Aim of the exercise
Print the data between the lines holding "Image resolution: width=1568 pixels, height=331" and "click(x=645, y=10)", inclusive, character for character and nothing else.

Material provided
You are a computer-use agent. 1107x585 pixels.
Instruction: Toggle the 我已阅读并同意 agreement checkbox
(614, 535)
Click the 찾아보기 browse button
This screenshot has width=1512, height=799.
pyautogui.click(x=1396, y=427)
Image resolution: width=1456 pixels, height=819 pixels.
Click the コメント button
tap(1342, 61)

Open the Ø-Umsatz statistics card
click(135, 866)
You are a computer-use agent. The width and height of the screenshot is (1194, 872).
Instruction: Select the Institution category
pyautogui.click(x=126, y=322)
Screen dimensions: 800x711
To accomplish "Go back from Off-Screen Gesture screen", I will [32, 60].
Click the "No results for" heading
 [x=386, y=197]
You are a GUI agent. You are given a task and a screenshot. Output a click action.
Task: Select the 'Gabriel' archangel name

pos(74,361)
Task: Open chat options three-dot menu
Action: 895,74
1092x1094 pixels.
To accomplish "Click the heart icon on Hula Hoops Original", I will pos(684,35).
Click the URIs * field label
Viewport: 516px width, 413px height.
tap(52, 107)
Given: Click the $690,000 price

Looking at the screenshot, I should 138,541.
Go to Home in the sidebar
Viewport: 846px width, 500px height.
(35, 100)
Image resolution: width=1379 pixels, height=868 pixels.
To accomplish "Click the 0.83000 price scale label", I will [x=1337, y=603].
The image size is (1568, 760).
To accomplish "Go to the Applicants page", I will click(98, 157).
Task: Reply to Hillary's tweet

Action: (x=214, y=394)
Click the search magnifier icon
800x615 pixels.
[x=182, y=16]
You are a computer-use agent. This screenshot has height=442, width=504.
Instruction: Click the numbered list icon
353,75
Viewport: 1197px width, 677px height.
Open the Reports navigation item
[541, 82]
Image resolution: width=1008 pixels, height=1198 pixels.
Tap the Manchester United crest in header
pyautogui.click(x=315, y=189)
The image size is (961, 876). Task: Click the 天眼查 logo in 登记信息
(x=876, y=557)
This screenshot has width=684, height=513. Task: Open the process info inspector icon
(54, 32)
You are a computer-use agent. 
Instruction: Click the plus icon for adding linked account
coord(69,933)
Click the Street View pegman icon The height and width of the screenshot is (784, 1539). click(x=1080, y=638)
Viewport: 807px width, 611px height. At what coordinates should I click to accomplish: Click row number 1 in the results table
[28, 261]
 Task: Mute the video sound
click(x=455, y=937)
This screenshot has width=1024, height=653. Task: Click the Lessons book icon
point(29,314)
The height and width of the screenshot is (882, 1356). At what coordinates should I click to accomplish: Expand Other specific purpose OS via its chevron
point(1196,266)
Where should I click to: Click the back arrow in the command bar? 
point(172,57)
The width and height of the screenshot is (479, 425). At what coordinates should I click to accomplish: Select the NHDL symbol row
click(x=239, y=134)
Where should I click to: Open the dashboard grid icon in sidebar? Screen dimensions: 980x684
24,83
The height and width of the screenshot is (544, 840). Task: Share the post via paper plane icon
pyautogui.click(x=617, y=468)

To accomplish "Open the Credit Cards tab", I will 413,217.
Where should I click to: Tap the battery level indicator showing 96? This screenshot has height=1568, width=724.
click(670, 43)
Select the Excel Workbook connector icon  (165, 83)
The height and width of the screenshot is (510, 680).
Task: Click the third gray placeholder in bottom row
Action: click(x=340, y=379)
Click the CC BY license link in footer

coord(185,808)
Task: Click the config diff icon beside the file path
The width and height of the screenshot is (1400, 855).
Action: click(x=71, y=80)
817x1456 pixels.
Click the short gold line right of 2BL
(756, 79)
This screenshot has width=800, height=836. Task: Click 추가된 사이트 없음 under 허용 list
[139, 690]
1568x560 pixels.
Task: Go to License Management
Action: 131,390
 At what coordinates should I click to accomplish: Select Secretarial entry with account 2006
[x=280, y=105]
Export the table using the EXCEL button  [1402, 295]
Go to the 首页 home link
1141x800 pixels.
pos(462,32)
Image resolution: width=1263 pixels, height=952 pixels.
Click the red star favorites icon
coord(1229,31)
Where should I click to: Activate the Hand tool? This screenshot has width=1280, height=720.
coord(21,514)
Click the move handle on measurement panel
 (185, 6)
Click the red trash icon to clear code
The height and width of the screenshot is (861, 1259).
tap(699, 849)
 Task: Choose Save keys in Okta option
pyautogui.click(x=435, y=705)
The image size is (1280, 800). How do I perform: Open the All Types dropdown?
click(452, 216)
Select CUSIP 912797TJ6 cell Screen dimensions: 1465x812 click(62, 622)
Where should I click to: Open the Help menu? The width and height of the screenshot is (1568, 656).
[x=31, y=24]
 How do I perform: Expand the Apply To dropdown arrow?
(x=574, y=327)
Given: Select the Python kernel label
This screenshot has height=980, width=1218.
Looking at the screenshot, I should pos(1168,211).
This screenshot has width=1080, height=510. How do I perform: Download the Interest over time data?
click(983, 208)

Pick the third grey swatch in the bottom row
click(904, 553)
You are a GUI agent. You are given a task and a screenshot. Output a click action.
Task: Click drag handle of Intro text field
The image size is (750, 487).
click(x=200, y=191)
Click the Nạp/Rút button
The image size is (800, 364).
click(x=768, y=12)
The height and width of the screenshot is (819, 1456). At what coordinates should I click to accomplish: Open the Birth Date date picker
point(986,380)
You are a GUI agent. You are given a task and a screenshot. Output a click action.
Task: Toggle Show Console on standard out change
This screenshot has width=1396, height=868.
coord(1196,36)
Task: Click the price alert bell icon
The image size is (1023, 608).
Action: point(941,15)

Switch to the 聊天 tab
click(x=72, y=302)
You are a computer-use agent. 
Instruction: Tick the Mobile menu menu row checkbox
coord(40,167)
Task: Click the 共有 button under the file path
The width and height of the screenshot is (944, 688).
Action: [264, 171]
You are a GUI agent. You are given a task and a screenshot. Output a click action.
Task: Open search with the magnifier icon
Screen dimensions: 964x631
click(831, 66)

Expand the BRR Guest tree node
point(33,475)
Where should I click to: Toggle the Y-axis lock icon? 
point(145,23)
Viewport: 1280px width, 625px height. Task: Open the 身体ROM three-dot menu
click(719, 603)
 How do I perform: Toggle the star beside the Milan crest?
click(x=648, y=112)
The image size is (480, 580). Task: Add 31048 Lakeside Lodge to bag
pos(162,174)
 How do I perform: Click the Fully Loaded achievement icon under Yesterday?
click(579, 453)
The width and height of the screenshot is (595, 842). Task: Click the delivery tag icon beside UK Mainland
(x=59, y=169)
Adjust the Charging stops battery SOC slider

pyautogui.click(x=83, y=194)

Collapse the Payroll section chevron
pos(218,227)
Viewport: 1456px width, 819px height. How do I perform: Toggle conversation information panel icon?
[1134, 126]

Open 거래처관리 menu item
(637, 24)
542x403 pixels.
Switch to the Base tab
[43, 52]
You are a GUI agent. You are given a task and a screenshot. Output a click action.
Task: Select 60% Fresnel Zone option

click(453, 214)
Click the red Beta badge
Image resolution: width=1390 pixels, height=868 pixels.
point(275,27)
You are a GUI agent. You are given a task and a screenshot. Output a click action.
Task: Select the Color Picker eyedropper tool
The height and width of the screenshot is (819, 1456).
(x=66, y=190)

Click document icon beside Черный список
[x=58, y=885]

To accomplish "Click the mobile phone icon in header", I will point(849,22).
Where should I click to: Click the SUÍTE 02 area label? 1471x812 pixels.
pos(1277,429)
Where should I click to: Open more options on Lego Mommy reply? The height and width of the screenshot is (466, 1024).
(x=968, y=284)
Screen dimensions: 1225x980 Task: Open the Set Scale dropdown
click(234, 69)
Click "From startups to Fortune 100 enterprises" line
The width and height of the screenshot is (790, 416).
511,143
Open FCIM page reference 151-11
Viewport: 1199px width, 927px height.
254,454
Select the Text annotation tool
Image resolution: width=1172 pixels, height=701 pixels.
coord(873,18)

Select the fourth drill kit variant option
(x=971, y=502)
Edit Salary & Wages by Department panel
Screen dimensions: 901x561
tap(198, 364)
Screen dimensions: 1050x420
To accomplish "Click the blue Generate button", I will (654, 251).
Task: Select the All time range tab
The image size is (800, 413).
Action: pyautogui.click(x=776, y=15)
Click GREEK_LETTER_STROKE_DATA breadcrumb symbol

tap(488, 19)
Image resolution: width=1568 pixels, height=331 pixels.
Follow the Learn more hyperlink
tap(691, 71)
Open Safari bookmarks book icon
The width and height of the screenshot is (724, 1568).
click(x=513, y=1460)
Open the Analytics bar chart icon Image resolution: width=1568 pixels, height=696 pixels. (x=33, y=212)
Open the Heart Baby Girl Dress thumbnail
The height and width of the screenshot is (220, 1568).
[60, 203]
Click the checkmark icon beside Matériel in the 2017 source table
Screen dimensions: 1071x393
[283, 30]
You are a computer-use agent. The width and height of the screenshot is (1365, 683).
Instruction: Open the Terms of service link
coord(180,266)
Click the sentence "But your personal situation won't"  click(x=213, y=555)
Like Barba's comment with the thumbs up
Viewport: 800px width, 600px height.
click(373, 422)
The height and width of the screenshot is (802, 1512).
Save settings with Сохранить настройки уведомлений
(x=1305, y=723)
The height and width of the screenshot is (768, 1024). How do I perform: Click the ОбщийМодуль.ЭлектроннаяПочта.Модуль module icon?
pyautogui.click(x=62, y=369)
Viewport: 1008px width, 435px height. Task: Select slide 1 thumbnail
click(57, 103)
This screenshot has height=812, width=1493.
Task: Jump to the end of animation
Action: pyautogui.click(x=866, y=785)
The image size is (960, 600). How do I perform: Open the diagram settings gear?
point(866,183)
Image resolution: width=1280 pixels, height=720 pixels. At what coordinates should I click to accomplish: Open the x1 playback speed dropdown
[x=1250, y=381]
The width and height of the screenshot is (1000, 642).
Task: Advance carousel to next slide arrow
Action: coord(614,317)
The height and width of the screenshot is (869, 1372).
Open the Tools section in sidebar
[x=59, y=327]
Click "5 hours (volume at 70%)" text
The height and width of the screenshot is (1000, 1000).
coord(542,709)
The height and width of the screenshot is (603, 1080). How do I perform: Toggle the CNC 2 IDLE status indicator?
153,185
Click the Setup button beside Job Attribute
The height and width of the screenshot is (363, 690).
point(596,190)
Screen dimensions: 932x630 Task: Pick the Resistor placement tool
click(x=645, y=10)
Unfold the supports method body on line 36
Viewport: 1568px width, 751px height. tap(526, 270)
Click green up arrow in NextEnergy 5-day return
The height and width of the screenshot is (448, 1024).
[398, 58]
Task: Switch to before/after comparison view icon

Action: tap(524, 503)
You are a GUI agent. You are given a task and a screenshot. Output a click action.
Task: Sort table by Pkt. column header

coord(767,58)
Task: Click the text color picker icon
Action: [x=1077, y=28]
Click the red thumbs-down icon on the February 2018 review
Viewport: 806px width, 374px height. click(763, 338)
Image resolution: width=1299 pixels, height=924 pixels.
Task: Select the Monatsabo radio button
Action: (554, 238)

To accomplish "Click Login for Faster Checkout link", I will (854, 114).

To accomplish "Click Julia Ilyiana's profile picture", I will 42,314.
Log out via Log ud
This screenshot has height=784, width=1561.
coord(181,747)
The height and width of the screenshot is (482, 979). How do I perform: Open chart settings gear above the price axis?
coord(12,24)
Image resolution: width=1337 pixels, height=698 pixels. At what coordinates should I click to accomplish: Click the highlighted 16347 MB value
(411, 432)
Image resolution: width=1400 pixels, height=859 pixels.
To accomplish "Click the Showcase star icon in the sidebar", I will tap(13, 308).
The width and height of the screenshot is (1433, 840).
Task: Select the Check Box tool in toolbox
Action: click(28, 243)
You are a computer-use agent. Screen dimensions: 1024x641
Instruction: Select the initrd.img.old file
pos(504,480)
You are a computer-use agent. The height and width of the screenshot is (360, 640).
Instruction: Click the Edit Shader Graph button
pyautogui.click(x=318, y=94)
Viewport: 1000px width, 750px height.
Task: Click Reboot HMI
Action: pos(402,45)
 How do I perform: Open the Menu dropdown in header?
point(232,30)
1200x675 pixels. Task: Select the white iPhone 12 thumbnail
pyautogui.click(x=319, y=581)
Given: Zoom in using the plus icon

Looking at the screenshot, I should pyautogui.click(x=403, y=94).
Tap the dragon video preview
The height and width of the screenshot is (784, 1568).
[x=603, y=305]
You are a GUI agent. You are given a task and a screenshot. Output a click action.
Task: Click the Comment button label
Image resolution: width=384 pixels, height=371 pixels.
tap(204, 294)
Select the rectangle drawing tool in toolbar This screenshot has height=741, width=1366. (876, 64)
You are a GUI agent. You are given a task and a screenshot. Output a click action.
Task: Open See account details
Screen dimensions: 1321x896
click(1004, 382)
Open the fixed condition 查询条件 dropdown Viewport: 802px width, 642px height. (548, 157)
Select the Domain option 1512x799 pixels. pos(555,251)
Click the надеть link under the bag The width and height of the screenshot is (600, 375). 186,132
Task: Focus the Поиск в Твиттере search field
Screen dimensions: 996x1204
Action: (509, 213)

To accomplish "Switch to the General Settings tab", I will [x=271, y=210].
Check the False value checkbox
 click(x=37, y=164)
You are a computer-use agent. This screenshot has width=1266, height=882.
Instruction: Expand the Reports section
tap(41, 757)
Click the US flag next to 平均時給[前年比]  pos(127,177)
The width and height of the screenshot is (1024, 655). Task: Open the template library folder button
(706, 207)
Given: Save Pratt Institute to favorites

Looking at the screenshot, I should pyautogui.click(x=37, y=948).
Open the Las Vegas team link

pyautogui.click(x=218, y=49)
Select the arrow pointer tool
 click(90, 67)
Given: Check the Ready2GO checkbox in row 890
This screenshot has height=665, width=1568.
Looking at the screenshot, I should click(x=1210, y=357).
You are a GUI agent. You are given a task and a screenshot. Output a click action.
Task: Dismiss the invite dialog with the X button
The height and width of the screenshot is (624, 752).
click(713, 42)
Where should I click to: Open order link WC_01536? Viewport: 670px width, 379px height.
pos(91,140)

Response for this exercise
Image resolution: width=1568 pixels, height=331 pixels.
Follow the Learn more hyperlink
tap(691, 71)
Open Safari bookmarks book icon
The width and height of the screenshot is (724, 1568).
click(x=513, y=1460)
Open the Analytics bar chart icon Image resolution: width=1568 pixels, height=696 pixels. (x=33, y=212)
Open the Heart Baby Girl Dress thumbnail
The height and width of the screenshot is (220, 1568).
[60, 203]
Click the checkmark icon beside Matériel in the 2017 source table
Screen dimensions: 1071x393
[283, 30]
You are a computer-use agent. The width and height of the screenshot is (1365, 683).
Instruction: Open the Terms of service link
coord(180,266)
Click the sentence "But your personal situation won't"  click(x=213, y=555)
Like Barba's comment with the thumbs up
Viewport: 800px width, 600px height.
click(373, 422)
The height and width of the screenshot is (802, 1512).
Save settings with Сохранить настройки уведомлений
(x=1305, y=723)
The height and width of the screenshot is (768, 1024). How do I perform: Click the ОбщийМодуль.ЭлектроннаяПочта.Модуль module icon?
pyautogui.click(x=62, y=369)
Viewport: 1008px width, 435px height. Task: Select slide 1 thumbnail
click(57, 103)
This screenshot has height=812, width=1493.
Task: Jump to the end of animation
Action: pyautogui.click(x=866, y=785)
The image size is (960, 600). How do I perform: Open the diagram settings gear?
point(866,183)
Image resolution: width=1280 pixels, height=720 pixels. At what coordinates should I click to accomplish: Open the x1 playback speed dropdown
[x=1250, y=381]
The width and height of the screenshot is (1000, 642).
Task: Advance carousel to next slide arrow
Action: coord(614,317)
The height and width of the screenshot is (869, 1372).
Open the Tools section in sidebar
[x=59, y=327]
Click "5 hours (volume at 70%)" text
The height and width of the screenshot is (1000, 1000).
coord(542,709)
The height and width of the screenshot is (603, 1080). How do I perform: Toggle the CNC 2 IDLE status indicator?
153,185
Click the Setup button beside Job Attribute
The height and width of the screenshot is (363, 690).
point(596,190)
Screen dimensions: 932x630 Task: Pick the Resistor placement tool
click(x=645, y=10)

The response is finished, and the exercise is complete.